对于一般的网站来说,通过以下代码便可以获取到cookie:

1
2
3
4
5
6
7
8
9
10
import urllib2
import urllib
import cookielib
logurl = "https://www.digikey.com/classic/RegisteredUser/Login.aspx?"
cj = cookielib.CookieJar()
opener = urllib2.build_opener(urllib2.HTTPCookieProcessor(cj))
urllib2.install_opener(opener)
resp = urllib2.urlopen(logurl)
for index, cookie in enumerate(cj):
print '[',index, ']',cookie

然后在构造post数据向目标url发送即可(至于header,有人说如果在此时再次提交自己构造的handers将会覆盖获取到的有cookie的hander,未亲自试验,不过若是真的可以试试调用opener.addheaders方法添加)

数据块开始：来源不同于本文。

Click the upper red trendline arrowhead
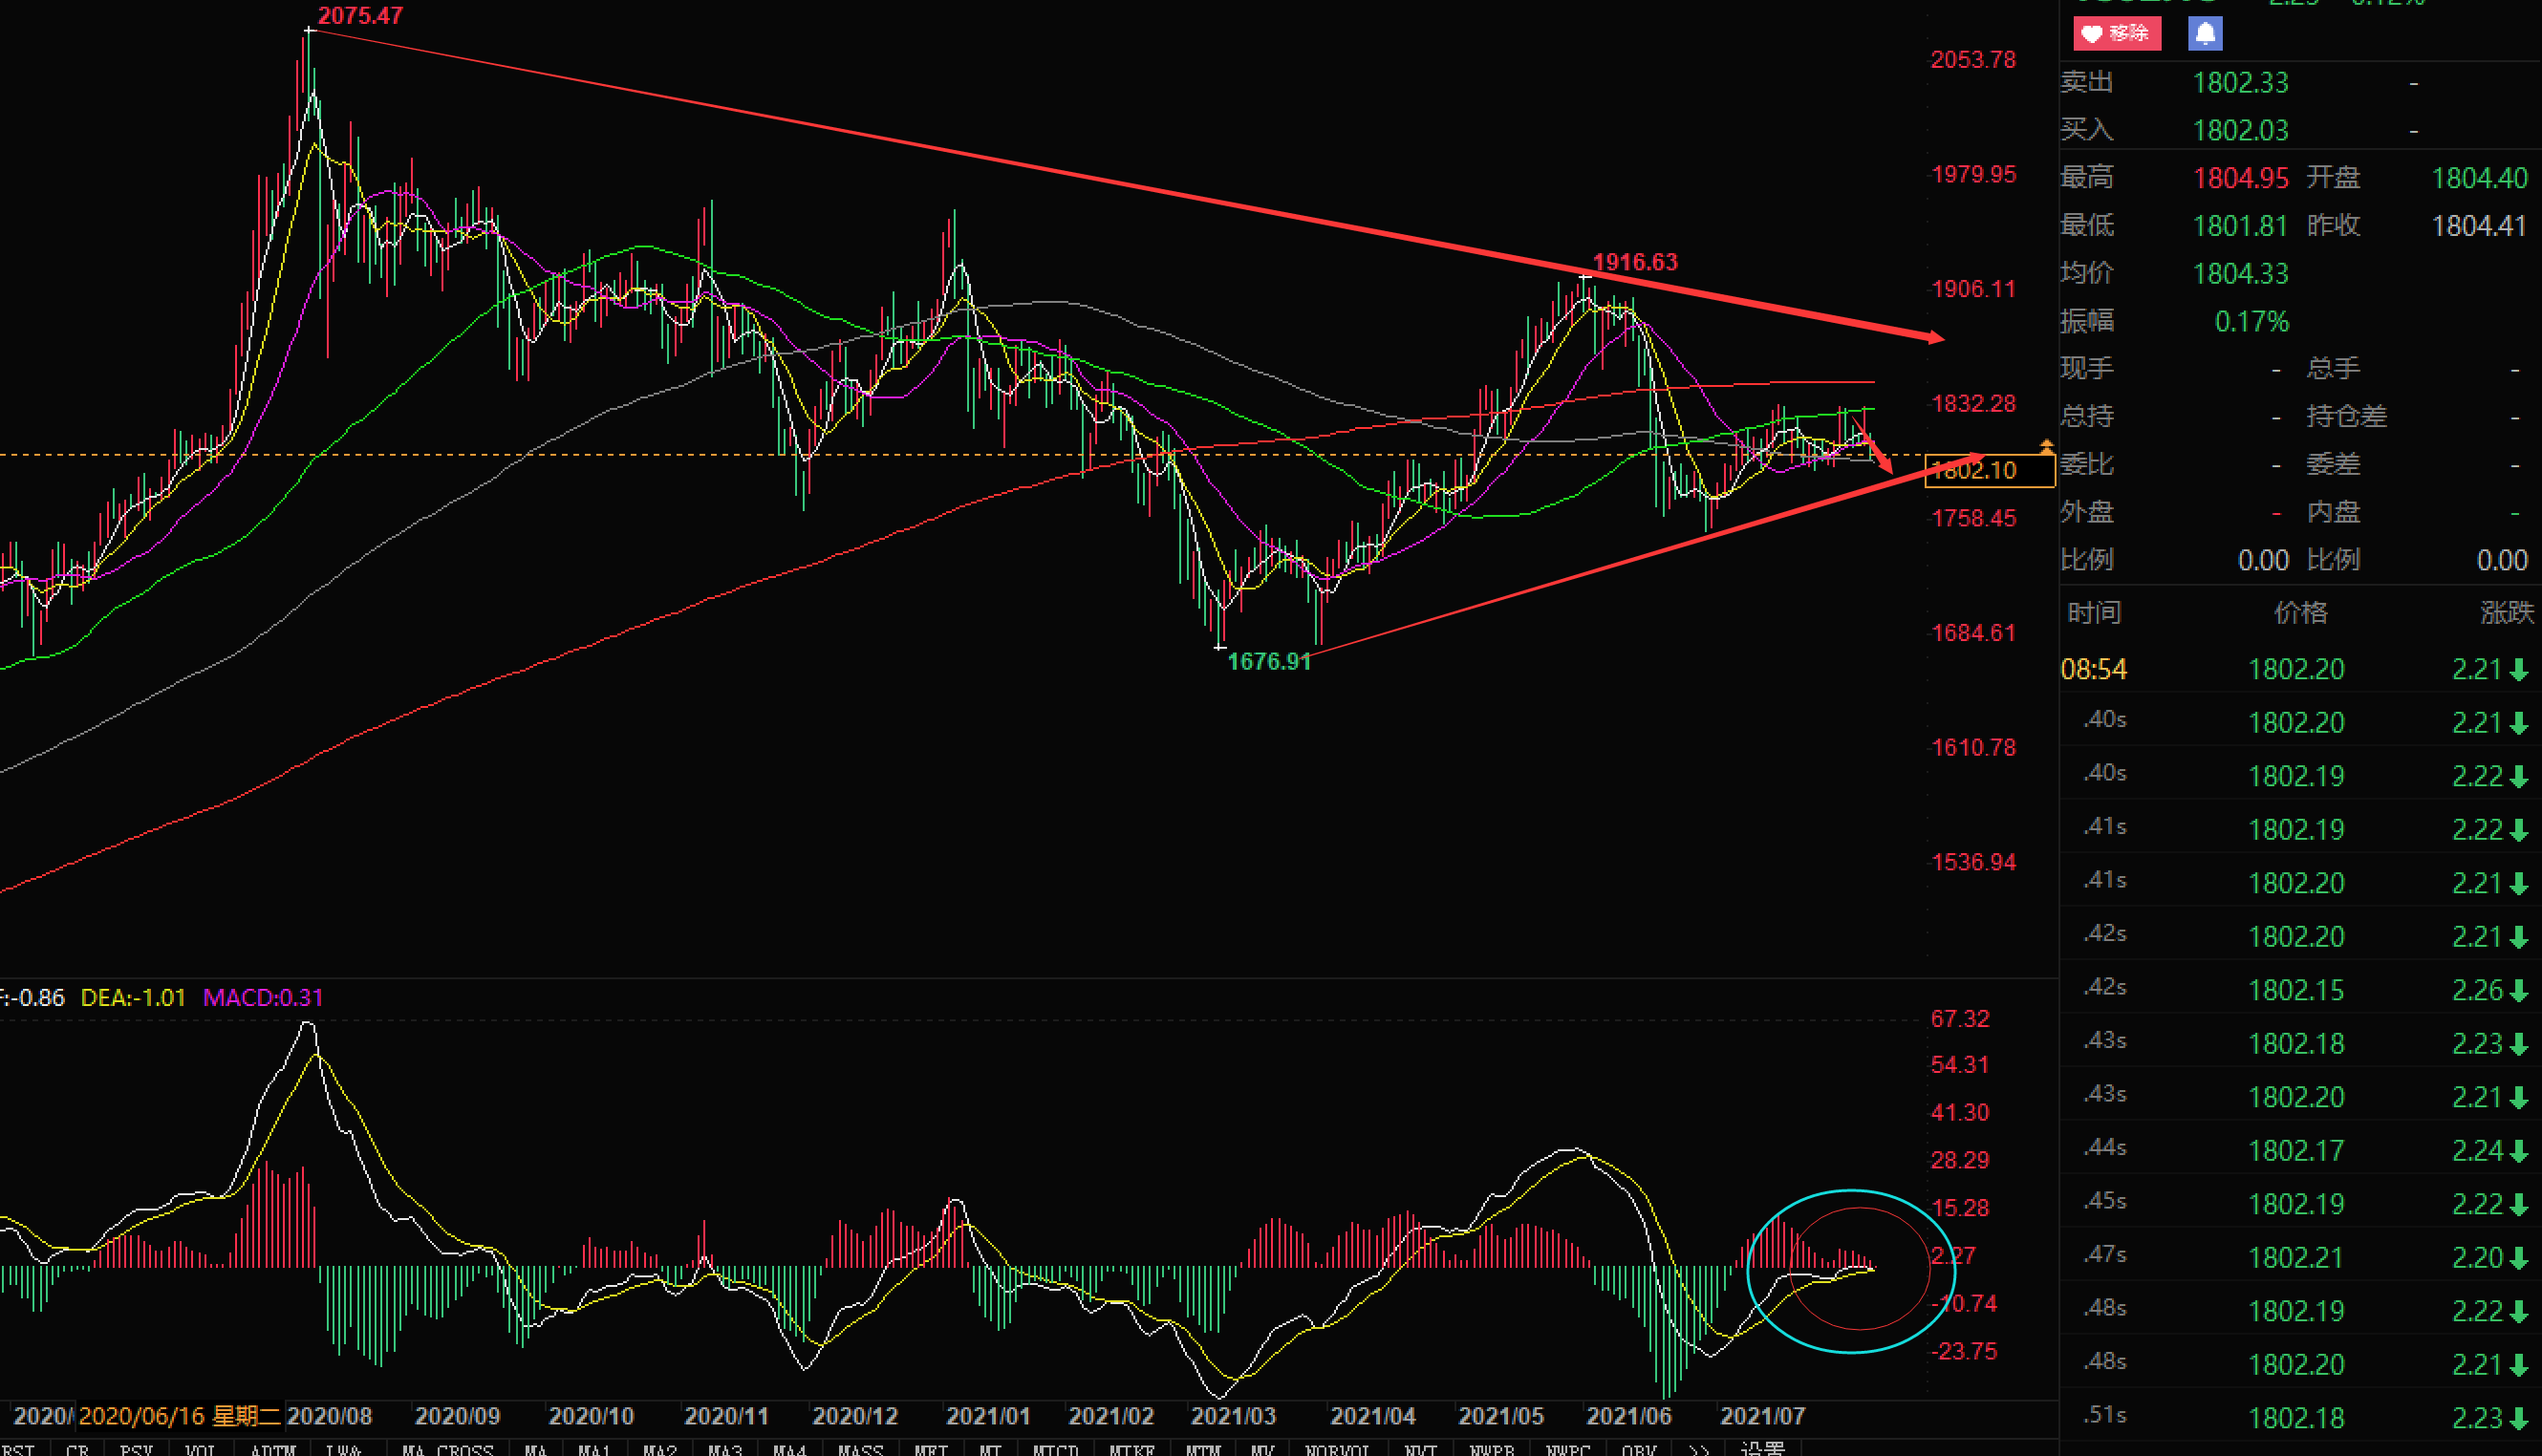This screenshot has width=2542, height=1456. [x=1935, y=338]
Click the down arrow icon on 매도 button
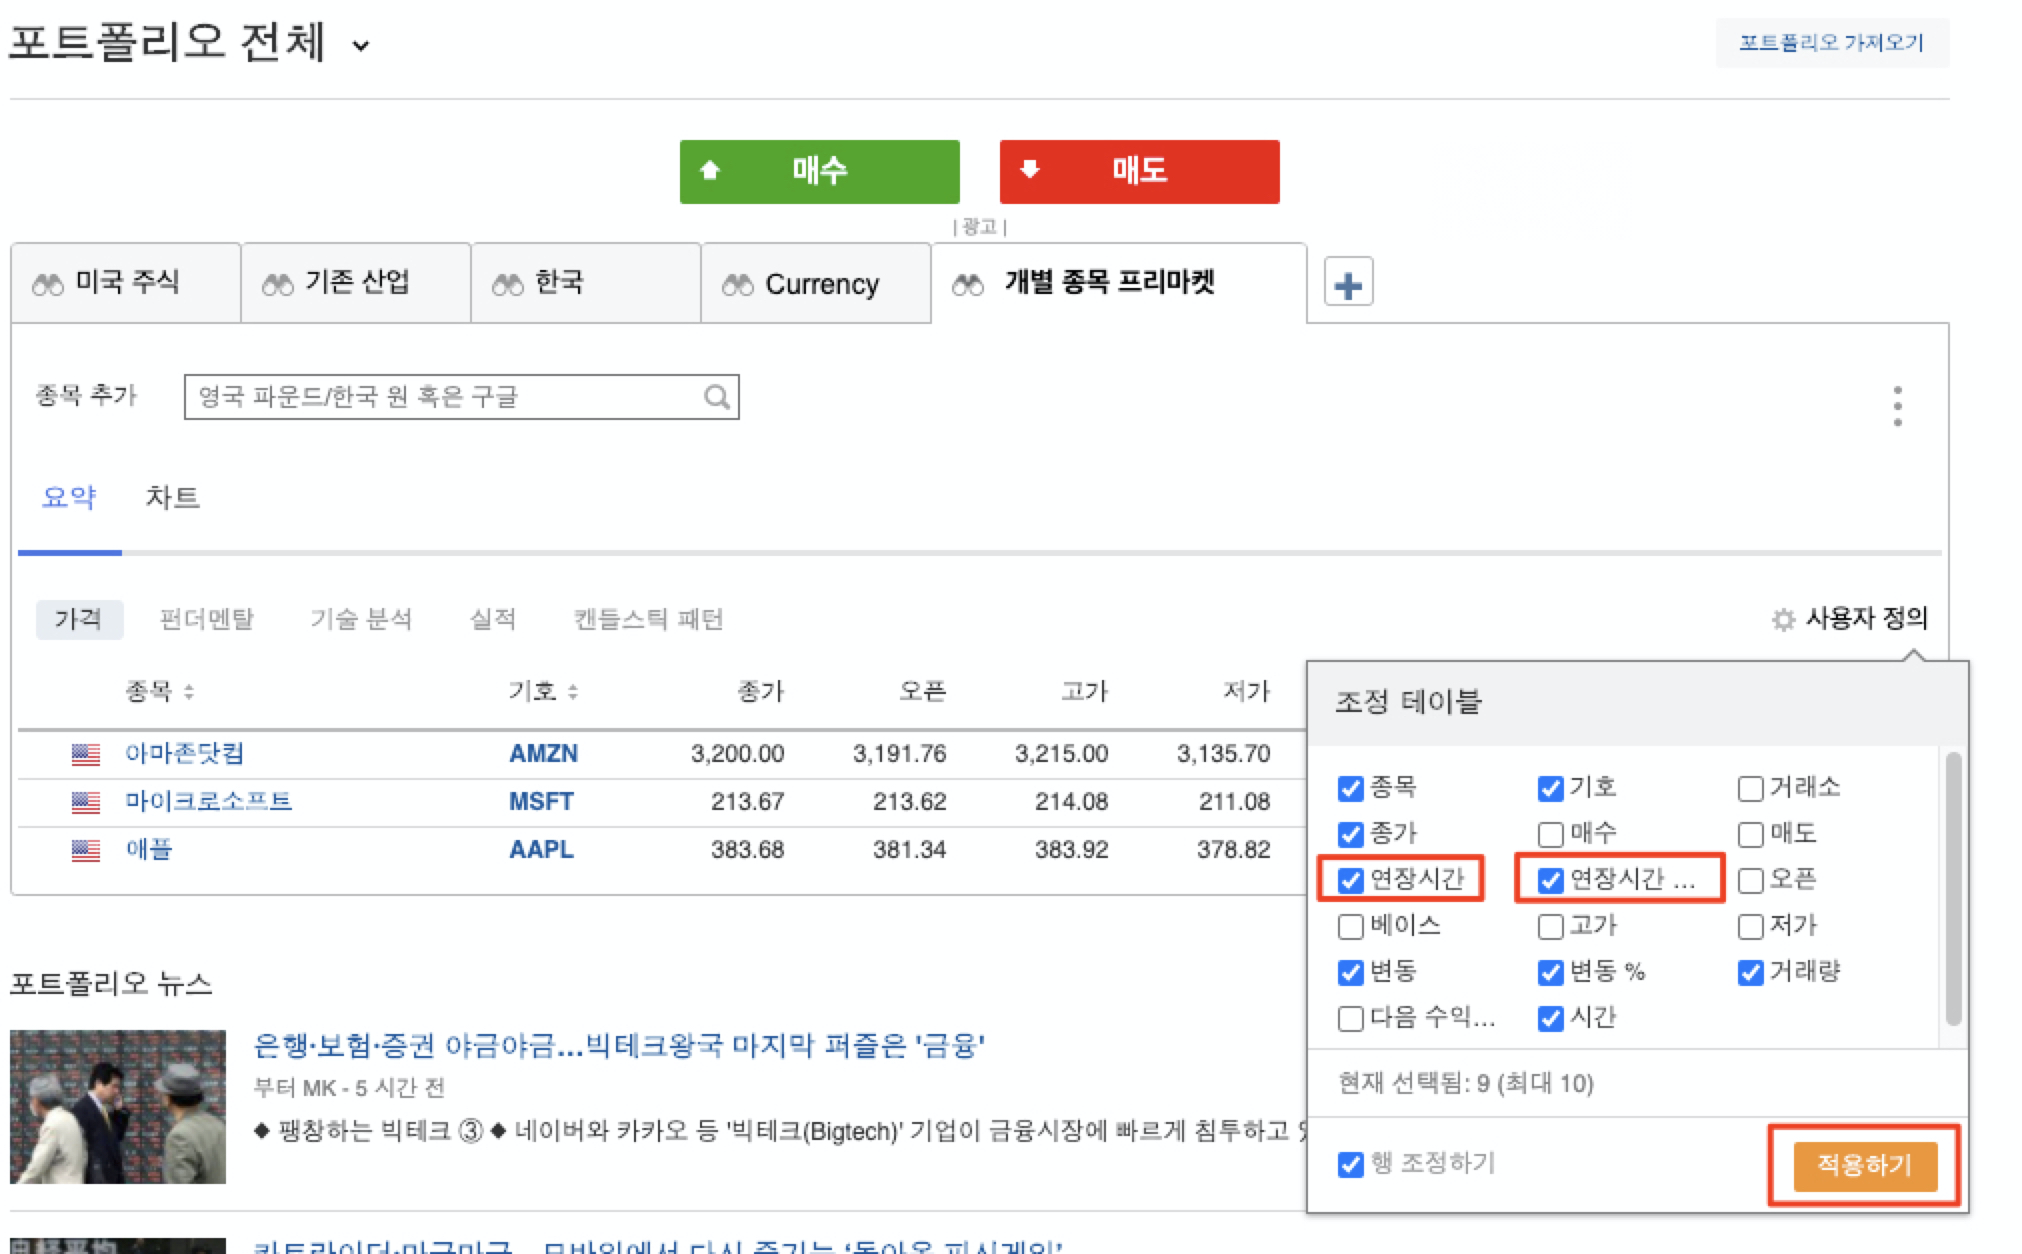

但digikey这个网站不知什么原因访问后不给返回cookie???

经过试验发现,从浏览器中直接提取登录后的cookie添加到headers中,直接访问登录后的页面就实现了登录!连postdata似乎都是多余的。

1
2
3
4
5
6
7
8
9
10
11
12
13
14
15
16
17
18
19
20
21
22
teurl = "https://www.digikey.com/classic/RegisteredUser/MyDigikey.aspx"
headers = {
"User-Agent": "Mozilla/5.0 (X11; Linux x86_64; rv:23.0) Gecko/20100101 Firefox/23.0",
"Accept": "text/html,application/xhtml+xml,application/xml;q=0.9,*/*;q=0.8",
"Accept-Language":"q=0.8,en-us",
"Host":"www.digikey.com",
"Cookie":"TS6b482d=1aa460f525235eaaaf6763d718b53ba564323; sid=5278426151-44225; TS50f921=c7b09221315dc72ed80a2b24f014fc2ffa4b16ccf877976952494826a3c65dd840b6a4ae6bad0a341809f751ca85ab033df615a7; TS168127=b58c4c2296cc37b2a5515974e403a008cdc46701e181d2a252494823019cdd5115d4a2a6a3c65dd840b6a4ae6bad0a341809f751ca85ab033df615a724f3d3ac91dbdb26; cur=USD; SiteForCur=US; utag_main=_st:1380536340264$ses_id:1380534378638%3Bexp-session; TS50f921_77=6487_b8824fd7e25d22fc_rsb_0_rs_https%3A%2F%2Fwww.digikey.com%2Fclassic%2FRegisteredUser%2FLogin.aspx%3FReturnUrl%3D%252fclassic%252fregistereduser%252fmydigikey.aspx%253fsite%253dus%2526lang%253den%26site%3Dus%26lang%3Den_rs_0; WT_FPC=id=36664e24-272b-40b3-9c92-2bce365f251d:lv=1380484152114:ss=1380483959856"
}
#postdata = {
# "__EVENTARGUMENT":"",
# "__EVENTTARGET":"",
# "__EVENTVALIDATION":"BcGpYOslmB3LGgxIVeQ+h35cvehYPZQcz1tM4jAlXqyYqV/g1blGRZnSJ4itN0YHd4C7aQtlJT0qWTL7vspdqVLEZtyljs5BJJuR+NhrIxCG0sdcfegZ1ZR1hdl/qIcNf1qpWfClikXsLCYWLe1N/Q6P1kU=",
# "__LASTFOCUS":"",
# "__SCROLLPOSITIONX":0,
# "__SCROLLPOSITIONY":0,
# "ctl00$ctl00$mainContentPlaceHolder$mainContentPlaceHolder$btnLogin":"Log In",
# "ctl00$ctl00$mainContentPlaceHolder$mainContentPlaceHolder$txtPassword":"xxxxx",
# "ctl00$ctl00$mainContentPlaceHolder$mainContentPlaceHolder$txtUsername":"xxxxx",
# }
#postdata=urllib.urlencode(postdata)
req = urllib2.Request(teurl,postdata,headers)
res = urllib2.urlopen(req)

没想到最后解决的方法居然这么简单,甚至可以使用动态ip的方式抓取。但不知道以后会不会出现cookie过期的情况。

至于获取不到cookie的情况,或许因为302页面跳转原因。

这样可以考虑用LWPCookieJar或MozillaCookieJar将获取的cookie存到文件中,再load()载入。